__TASK STATEMENT__.
Please reproduce, word for word, the lines of the listing between the line holding "Jump to last page with double-right arrow" and the line holding "(x=85, y=225)", inclusive, and leave the pictures out of your answer.

__DATA TO PROCESS__.

=======

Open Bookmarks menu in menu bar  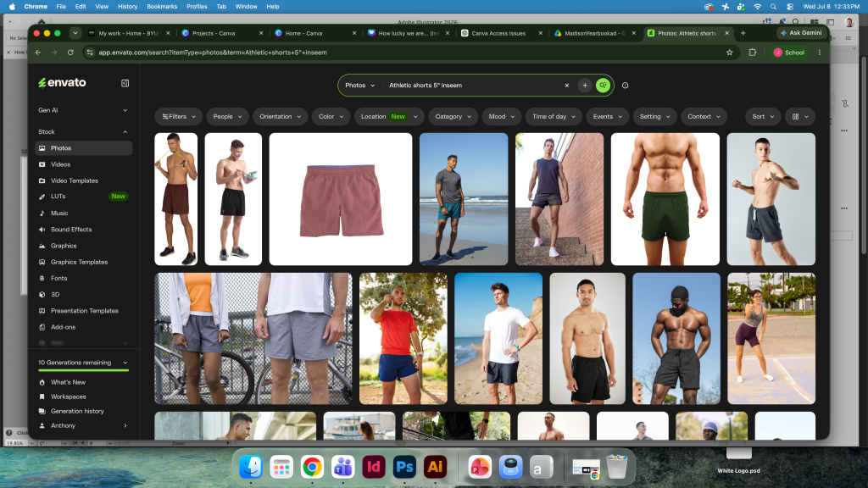(162, 7)
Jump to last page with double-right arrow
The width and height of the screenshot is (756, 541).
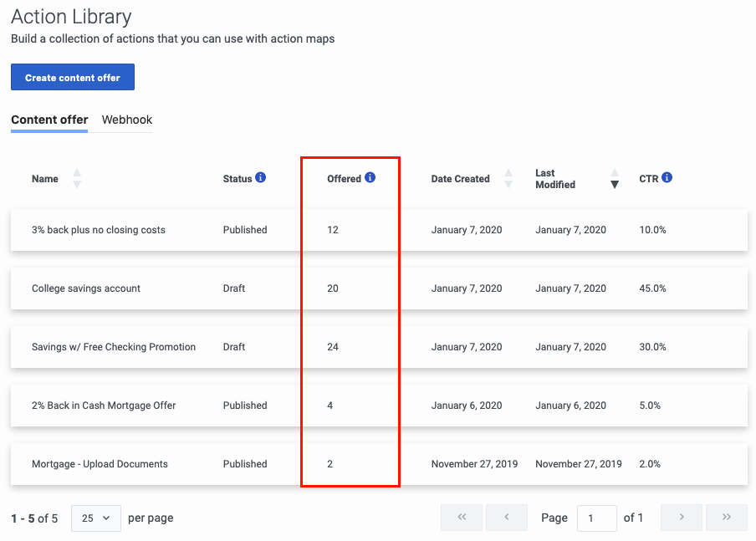(x=727, y=518)
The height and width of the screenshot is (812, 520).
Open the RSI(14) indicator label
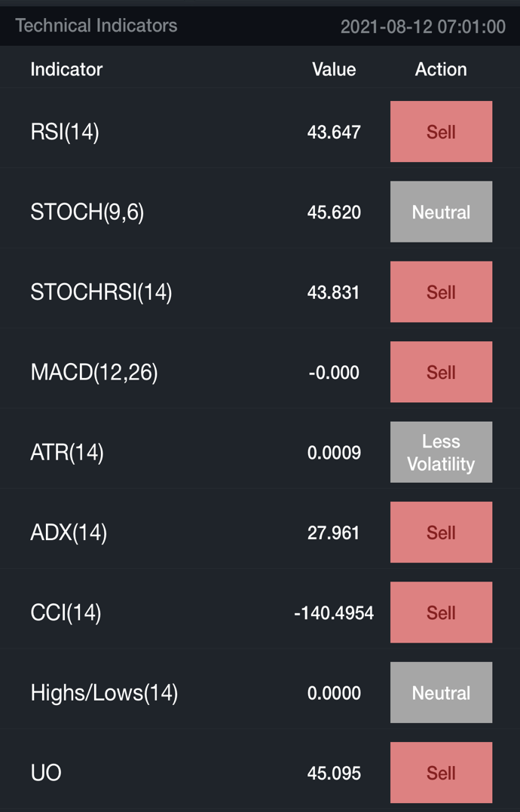[65, 132]
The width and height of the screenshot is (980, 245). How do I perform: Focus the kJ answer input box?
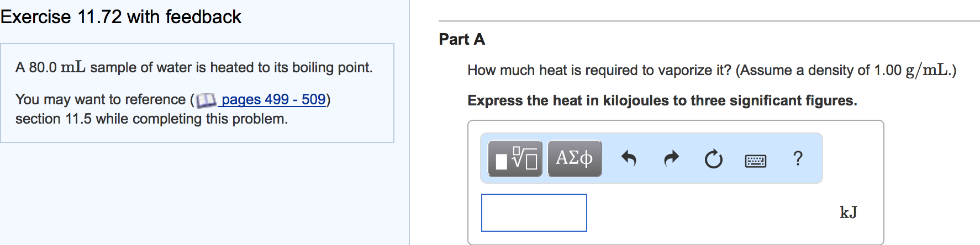(x=534, y=212)
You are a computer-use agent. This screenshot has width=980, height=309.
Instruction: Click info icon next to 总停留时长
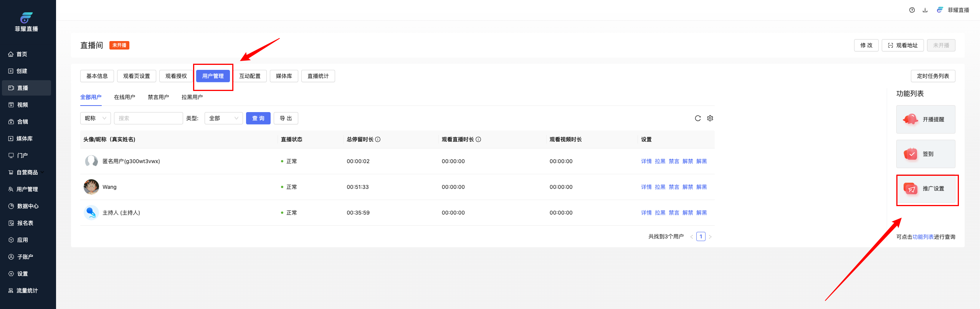(x=378, y=139)
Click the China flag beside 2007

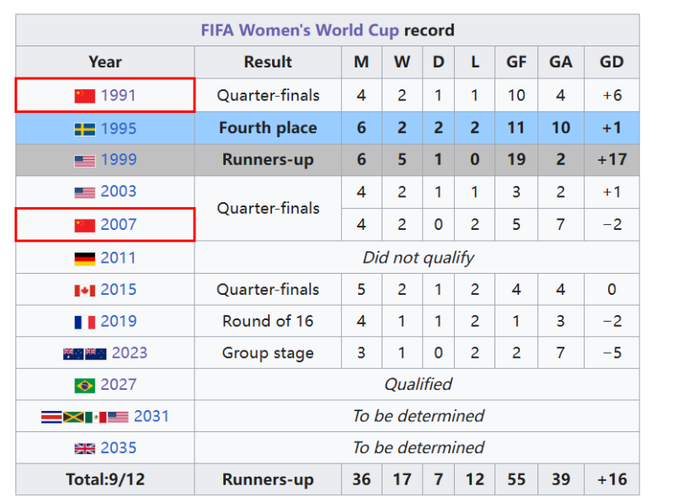(x=85, y=225)
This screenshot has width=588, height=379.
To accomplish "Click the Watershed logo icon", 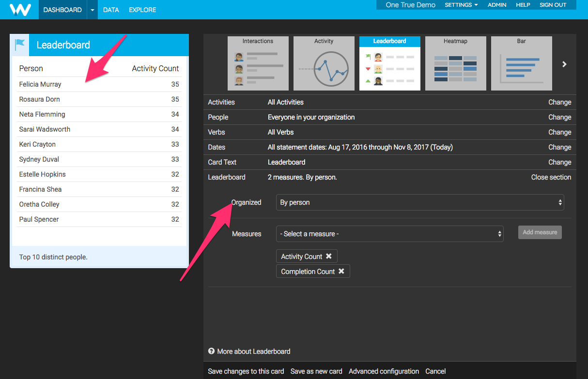I will tap(20, 10).
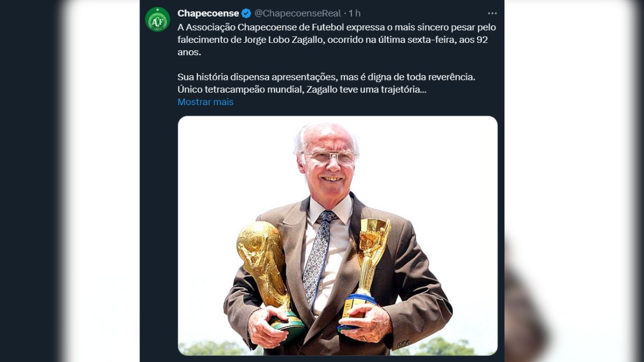Viewport: 644px width, 362px height.
Task: Open the @ChapecoenseReal handle link
Action: tap(297, 13)
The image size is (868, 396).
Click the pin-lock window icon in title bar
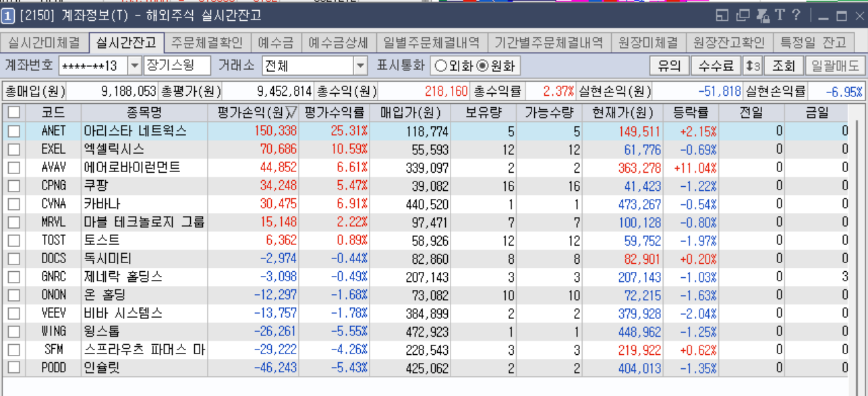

=======

__FULL SOLUTION__.
Jump to last page with double-right arrow
The width and height of the screenshot is (756, 541).
(x=727, y=518)
The height and width of the screenshot is (812, 520).
Open the RSI(14) indicator label
[65, 132]
The width and height of the screenshot is (980, 245). How do I perform: Focus the kJ answer input box?
(x=534, y=212)
You are a computer-use agent. This screenshot has width=980, height=309.
Instruction: Click info icon next to 总停留时长
(x=378, y=139)
Click the China flag beside 2007

(x=85, y=225)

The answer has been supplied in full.